Yönerge
Boğaziçi Üniversitesi öğrencilerinin gözaltına alınmasını ve serbest bırakılmasını anlatan haber metnini, son cümlesinden sonra gelecek biçimde sürdürün.

Seçilen bölüm

□ □ □ □ □

İstanbul Emniyet Müdürlüğü Güvenlik Şube’deki sorgularının tamamlanmasının ardından Çağlayan Adliyesi’ne getirilen 51 öğrenciden 12’si için ev hapsi istendi. 30 öğrenci ise tutuklama talebiyle mahkemeye sevk edildi. 9 öğrenci ise savcılıktan serbest bırakıldı.
Farklı 5 sulh ceza hakimliğine çıkarılan 30 öğrencinin hepsi adli kontrolle serbest bırakılırken, haklarında ev hapsi istenen 12 öğrenci de adli kontrolle serbest bırakıldı. Toplamda 42 öğrenci için adli kontrol kararı verilirken, 9 öğrenciye de yurt dışı yasağı konuldu.
Pazartesi akşamı Boğaziçi Üniversitesi’nin rektörlük binasının bulunduğu ve öğrencilerin bir aydır protesto için çeşitli etkinlikler düzenlediği Güney Kampüs’e polis girmiş, 159 kişi gözaltına alınmıştı. Gözaltına alınanlardan 108’i polis sorgularının ardından serbest bırakılırken, 51 öğrencinin gözaltı süresi uzatılmıştı.
SERBEST BIRAKILAN ÖĞRENCİLERDEN İLK AÇIKLAMA
Adli kontrol şartıyla serbest bırakılan öğrenciler, yaptıkları ilk açıklamada, “Arkadaşlarımızın acilen serbest bırakılmalarını istiyoruz. Kayyum zulmü bitene kadar mücadelemiz devam edecek” ifadelerini kullandılar.

□ □ □ □ □

Veriler
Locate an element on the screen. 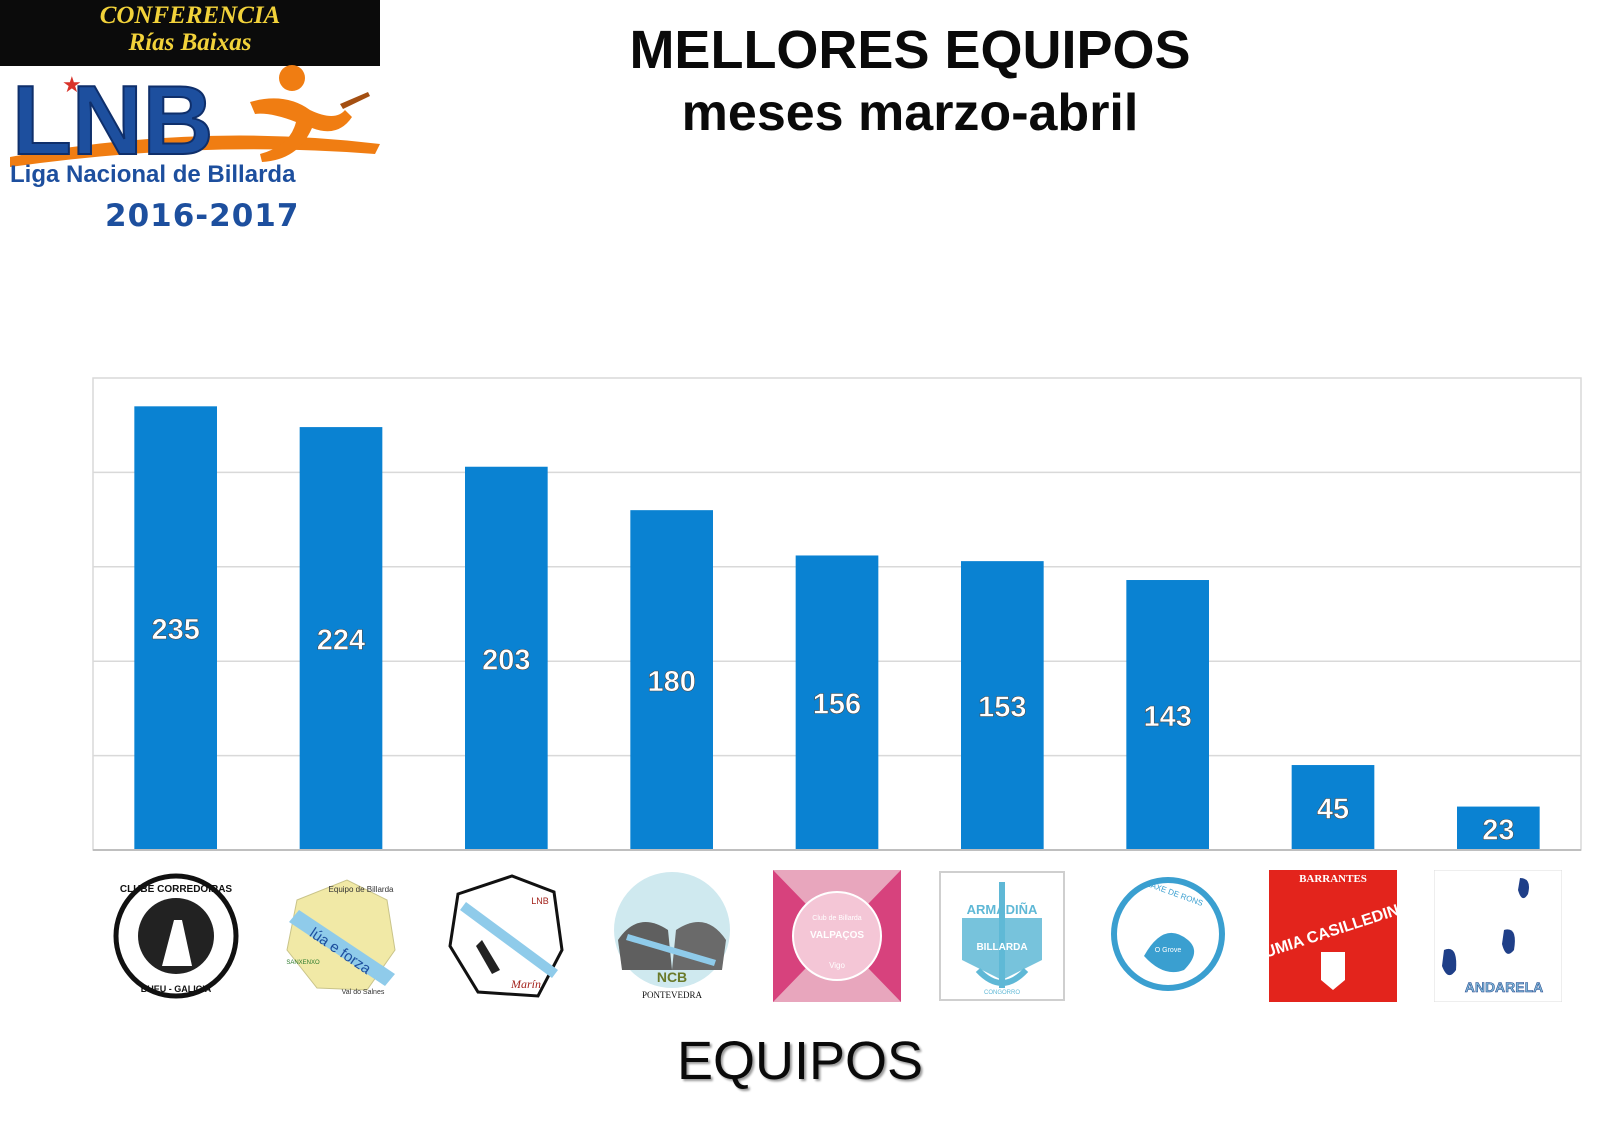  data-label: 45 is located at coordinates (1333, 810).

□ □ □ □ □

Uygulama sonucu
Öte yandan tutuklamaya sevk kararına karşı çıkan Boğaziçili öğrenciler, tencere tava çalarak kararı protesto ediyor.
AVUKAT DAYANIŞMASI: BİR AVUKAT, MAHKEME SALONU GİRİŞİNDE İTİLDİ
Avukat Dayanışması, bir kadın meslektaşlarının mahkeme salonu girişinde itildiğini duyururken, paylaşılan mesajda şu ifadeler kullanıldı:
“Bir kadın meslektaşımız kimliği belirsiz bir şahıs tarafından itildi, kim olduğunun tespit edilmesini isterken o şahsı mahkemenin arka kapısından çıkarmaya çalışıyorlar. Bu kişi hakkında tutanak tutulmasını istediğimiz için şahıs oradan kaçırılmaya çalışıyor.”
Avukatların konuya ilişkin tutanak tuttuğu belirtildi.
BOĞAZİÇİLİ ÖĞRENCİLERDEN ADLİYE ÖNÜNDE DESTEK
Boğaziçi Üniversitesi’nde 1 Şubat’ta gözaltına alınan 51 öğrenci Çağlayan Adliyesi’ne getirildi. Arkadaşları adliye önünde basın açıklamasında bulundu.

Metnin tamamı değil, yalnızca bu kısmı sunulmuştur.